Источник Вечности — страница 16 из 58

Что же это?

– Солнце почти взошло, – пробормотал один из солдат.

Как понял Ронин, солнечный свет не был смертельно опасен для похитителей, но они его не слишком любили. Днем они в каком-то отношении становились слабее. Они были магическими существами – пусть и не все хорошо владели колдовством, – но эта магия лучше действовала ночью. Ронин надеялся сбросить с себя амулет с первыми лучами солнца: тогда их силы, вероятно, снова уравняются.

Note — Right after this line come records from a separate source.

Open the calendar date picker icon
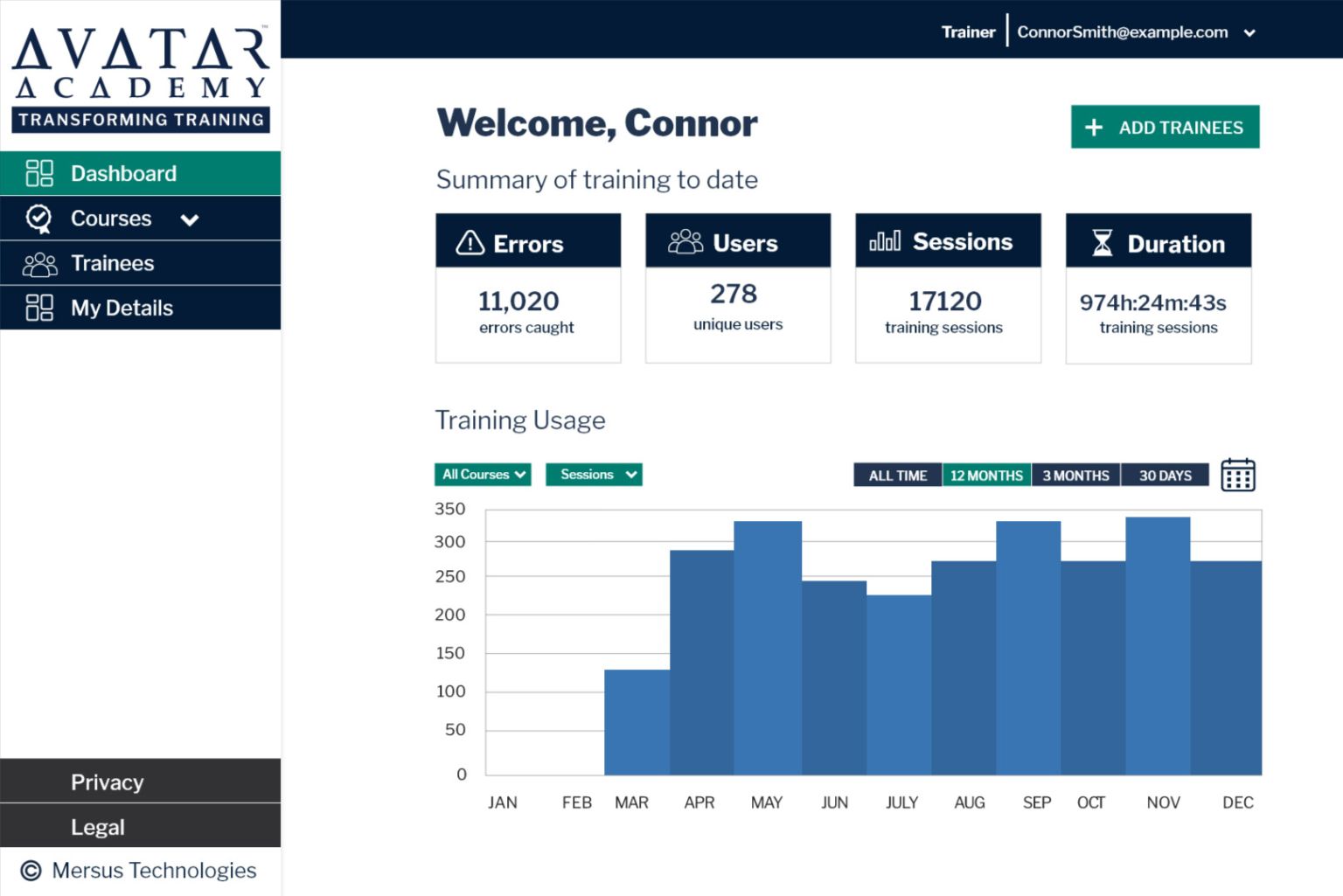pyautogui.click(x=1237, y=475)
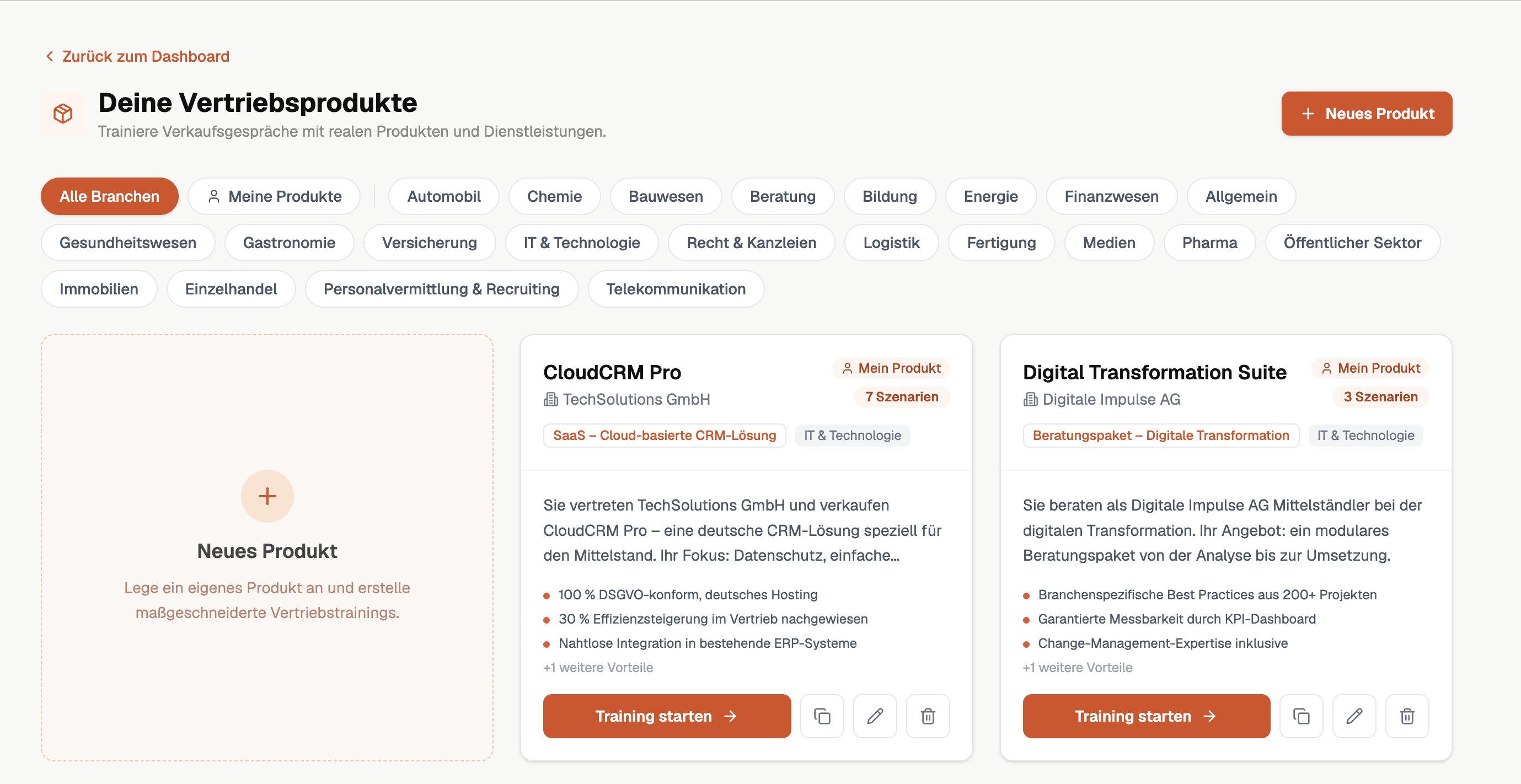Switch to Meine Produkte view
This screenshot has width=1521, height=784.
point(274,196)
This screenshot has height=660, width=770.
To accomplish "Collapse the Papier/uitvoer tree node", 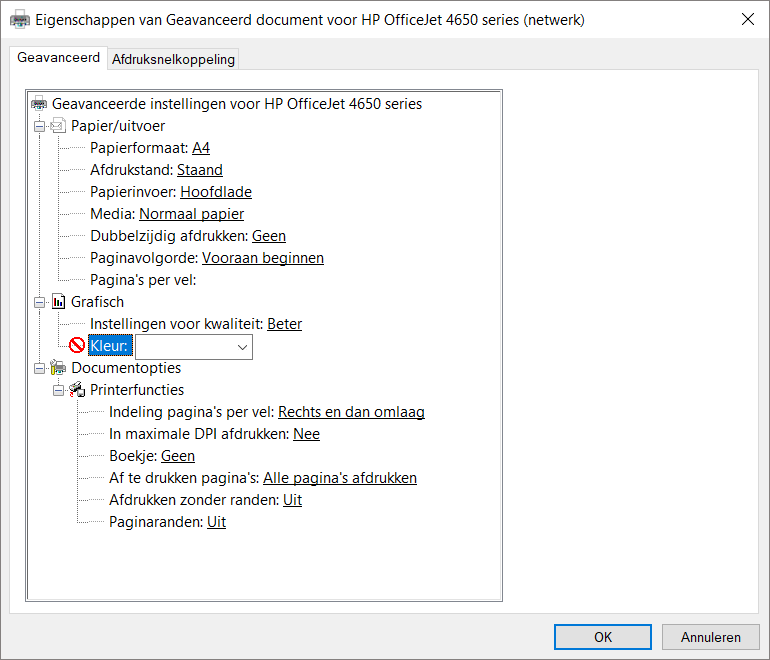I will tap(40, 126).
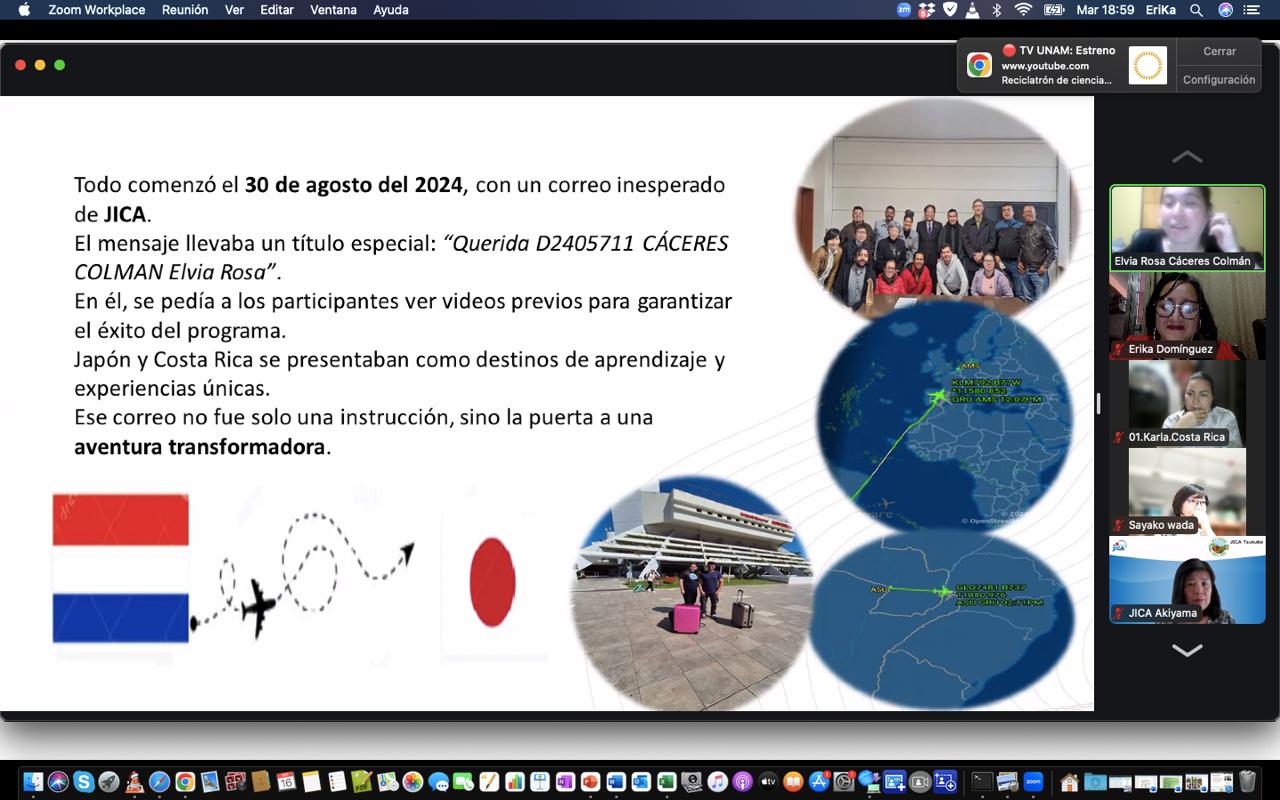Open the Notification Center list icon

[1251, 10]
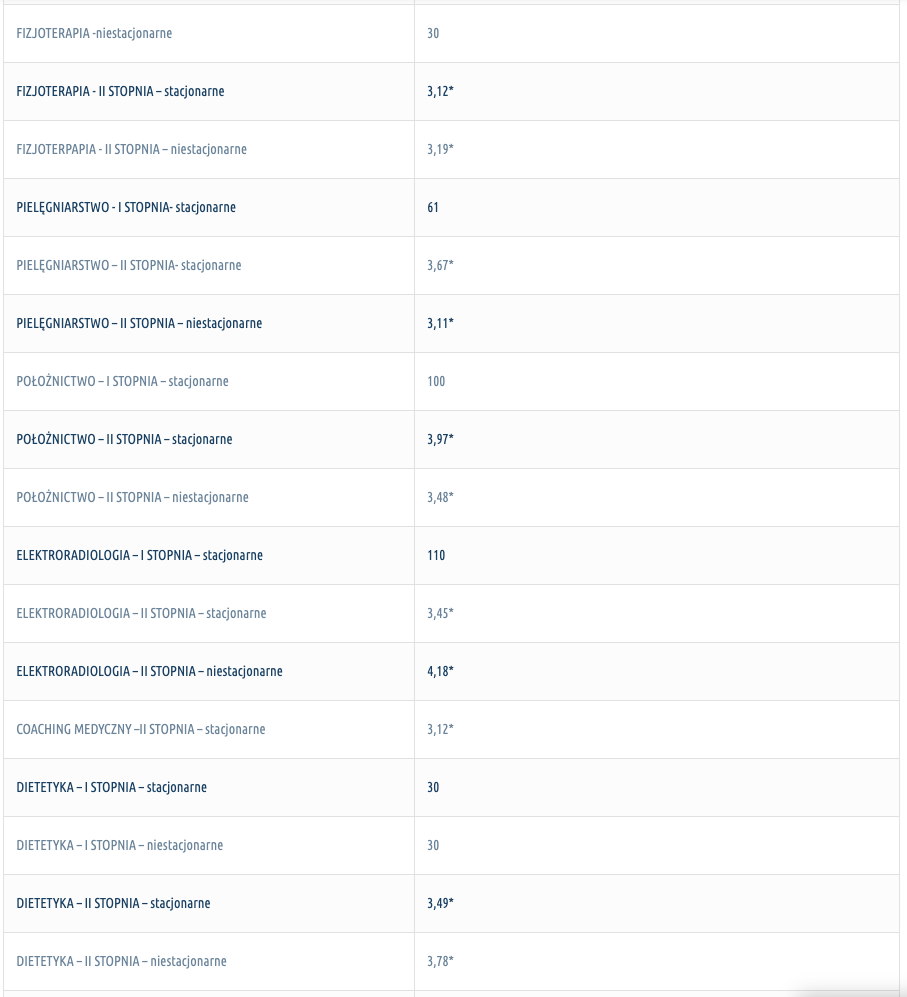Viewport: 907px width, 997px height.
Task: Click ELEKTRORADIOLOGIA – II STOPNIA – niestacjonarne label
Action: [x=149, y=671]
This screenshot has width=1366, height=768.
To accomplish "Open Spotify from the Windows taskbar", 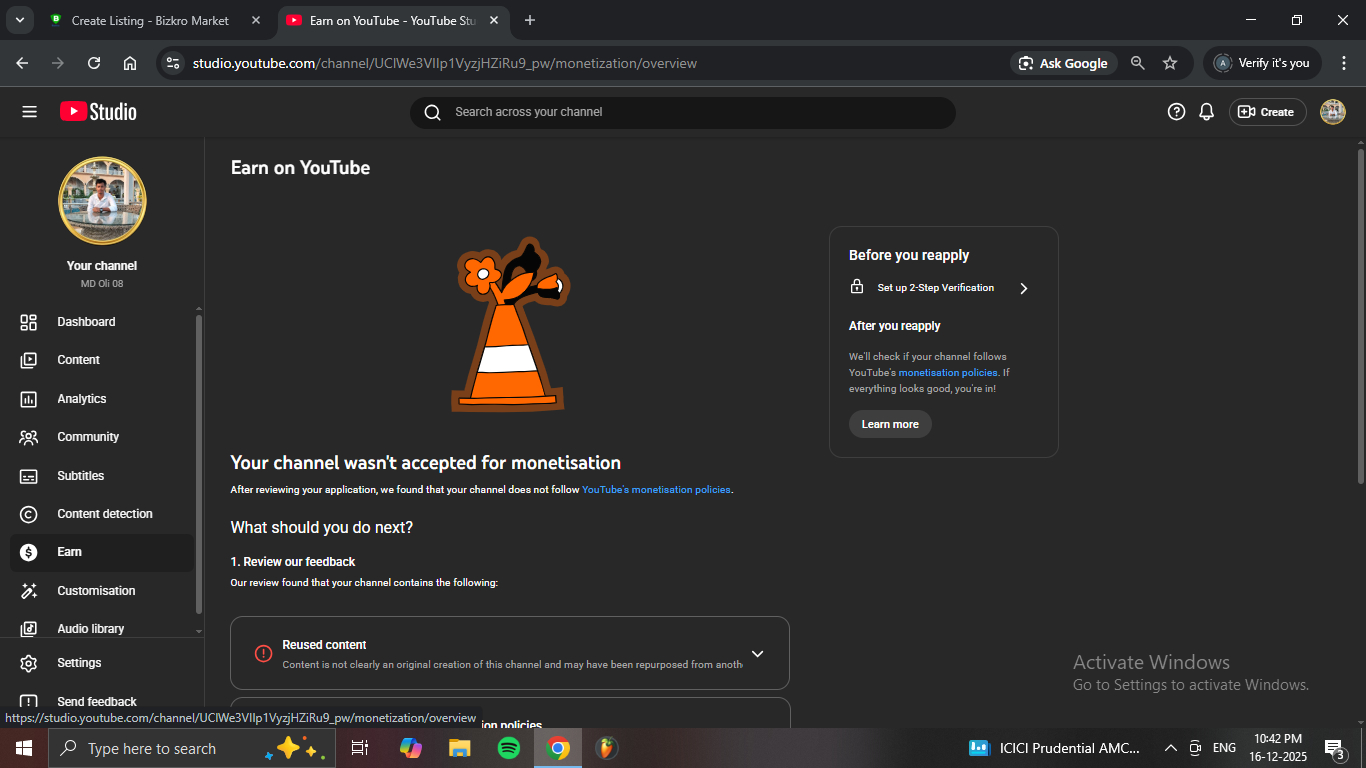I will 508,748.

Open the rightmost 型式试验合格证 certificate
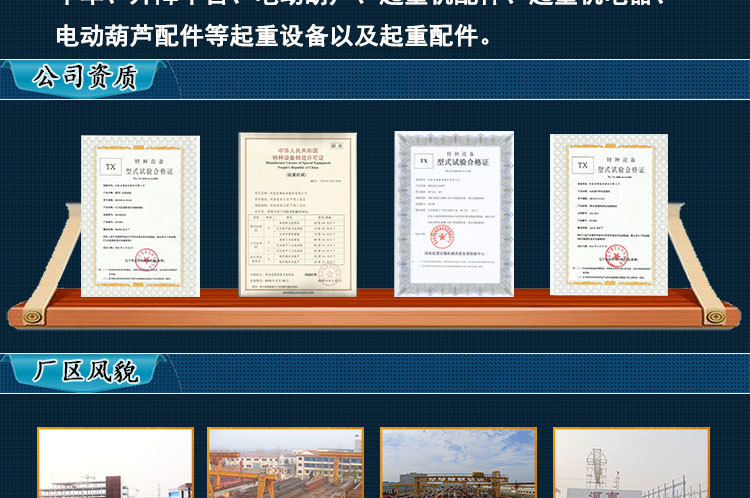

Убедившись, что никто на него не смотрит, он украдкой потряс головой. Амулет качнулся, но не соскользнул с шеи. Ронин попытался вскинуть голову, надеясь, что это поможет. Похитители могли легко заметить его телодвижения, но рискнуть стоило.

Вдруг в предрассветном сумраке он увидел лицо, которое смотрело на него из кустов.

Нет… Это лицо было частью кустов. Листья и ветки обрисовывали черты и даже густую бороду, на месте глаз были ягоды, а просвет среди зелени складывался в озорную ухмылку.

Лицо исчезло так же внезапно, как и появилось, и Ронин засомневался: а не показалось ли ему? Может, это просто игра света? Но ведь оно было таким живым…

И все же…

Тут он услышал резкий звук: ночные эльфы доставали оружие из ножен. Один за другим они готовились к битве – не вполне понимая, с кем, но зная, что сражаться вот-вот придется. Даже пантеры почуяли опасность: они не только ускорили свой и без того быстрый шаг, но и выгнули спины, обнажив острые зубы.

Варо’тен вдруг указал направо:

– Туда! Туда! Быстро!

В то же мгновение лес резко ожил.

На всадников опустились огромные, толстые ветки и закрыли им лица. Кусты подпрыгнули и превратились в маленькие подвижные фигурки с улыбающимися зелеными лицами. Валежник вцепился в лапы пантерам и сбросил нескольких всадников. Ночные эльфы кричали друг на друга, безуспешно стараясь действовать сообща, но вместо этого лишь усиливали неразбериху.

По окрестностям эхом пронесся низкий рык. Ронин мельком увидел, как наклонилось гигантское дерево и своей густой кроной отбросило в сторону двух ночных эльфов вместе с пантерами.

Варо’тен сыпал проклятиями, пытаясь командовать отрядом. Те эльфы, что еще сидели верхом, старались не только отбиваться от взбунтовавшихся веток и кустов, но и удержать на месте перевозбужденных пантер. Несмотря на свой размер, огромным кошкам явно не нравилось происходящее, и они отступали, не слушая команды наездников, которые направляли их вперед.

Эльфийский капитан что-то выкрикнул, и с разных сторон вдруг вылетели фиолетовые щупальца лучистой энергии. Одно из них попало в лесного духа, и того мгновенно охватило пламя. Казалось, существо должно было погибнуть, но оно продолжало двигаться вперед, оставляя за собой горящий след.

Тотчас же взревел ветер, до этого легкий и тихий, – казалось, будто его разозлило нападение на лесного духа. Он задул с такой яростью, что грязь, сломанные ветки и опавшие листья взлетели в воздух, еще больше мешая ночным эльфам хоть что-нибудь разглядеть. Пламя погасло, а лесной дух даже не обратил внимания на свое невероятное спасение, как и не заметил до этого, что горит. Огромная ветка в полете ударила ночного эльфа рядом с Варо’теном.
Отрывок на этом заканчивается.